- _MATERIAL FOR THIS EXERCISE_
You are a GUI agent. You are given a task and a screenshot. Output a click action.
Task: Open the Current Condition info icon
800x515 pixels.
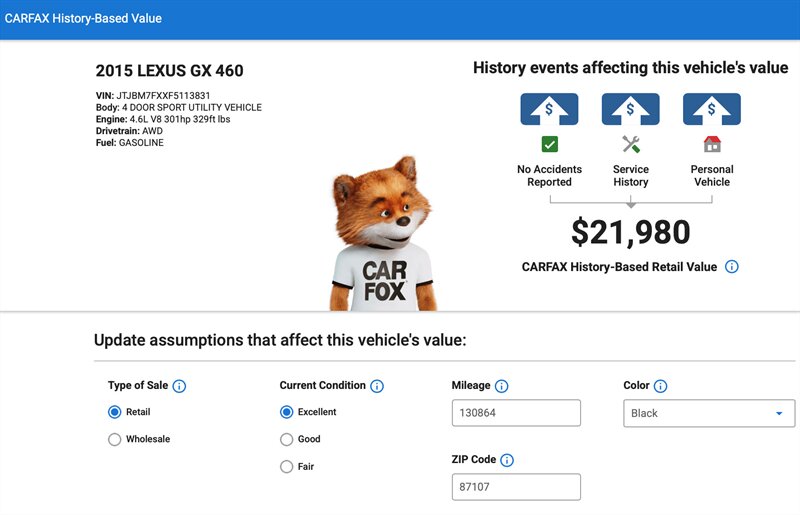pos(376,386)
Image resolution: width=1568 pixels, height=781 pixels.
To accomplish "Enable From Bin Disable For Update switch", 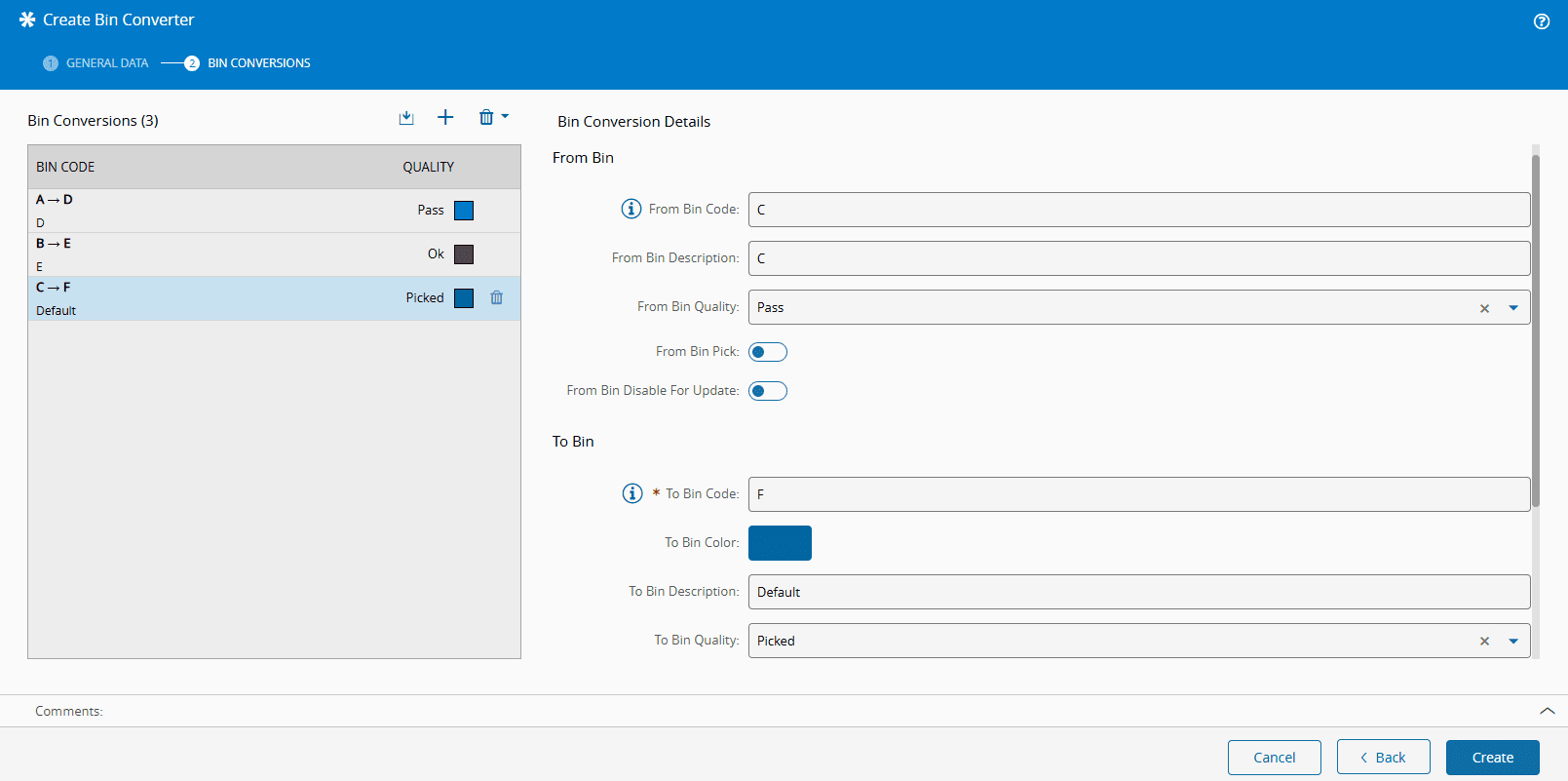I will pos(768,391).
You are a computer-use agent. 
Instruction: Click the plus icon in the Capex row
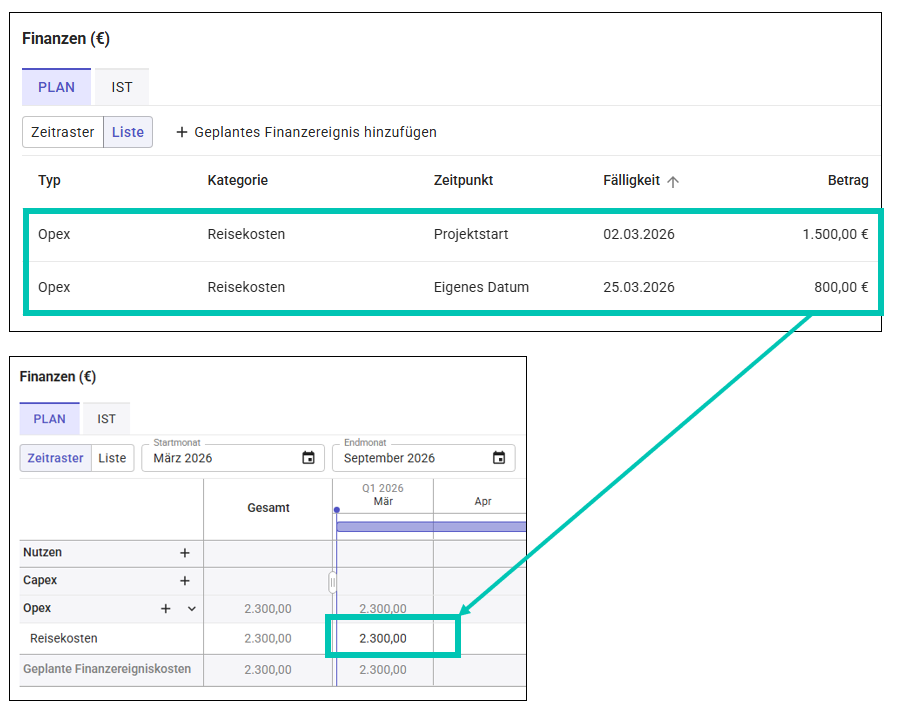[x=184, y=581]
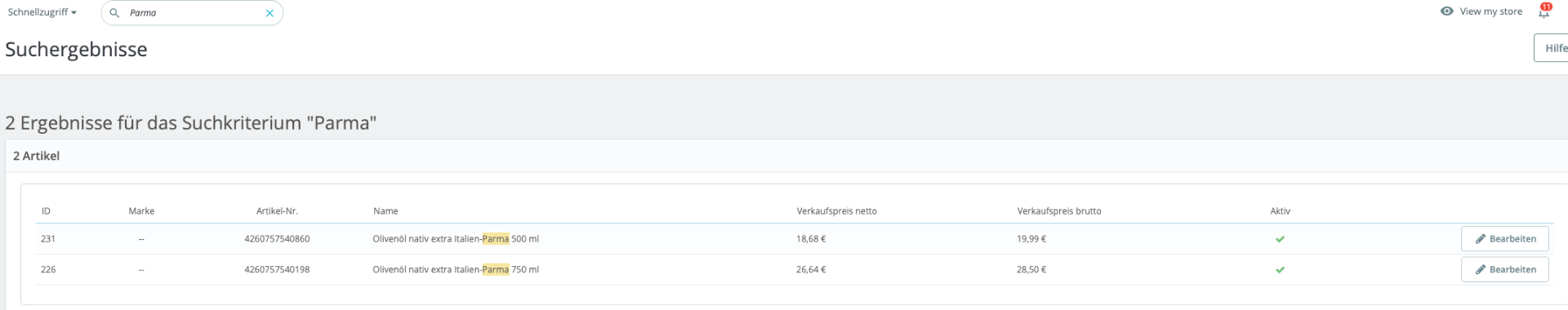Click pencil icon for the 750 ml product
1568x310 pixels.
[x=1480, y=269]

- _WHAT THE EXERCISE ASKS_
Leave out the pictures, and write out exactly the lines from the one containing "Instruction: Click the" through the last line of the listing, both included.

- _EXPECTED ANSWER_
Instruction: Click the plus icon in the Capex row
[x=184, y=581]
Click pencil icon for the 750 ml product
1568x310 pixels.
[x=1480, y=269]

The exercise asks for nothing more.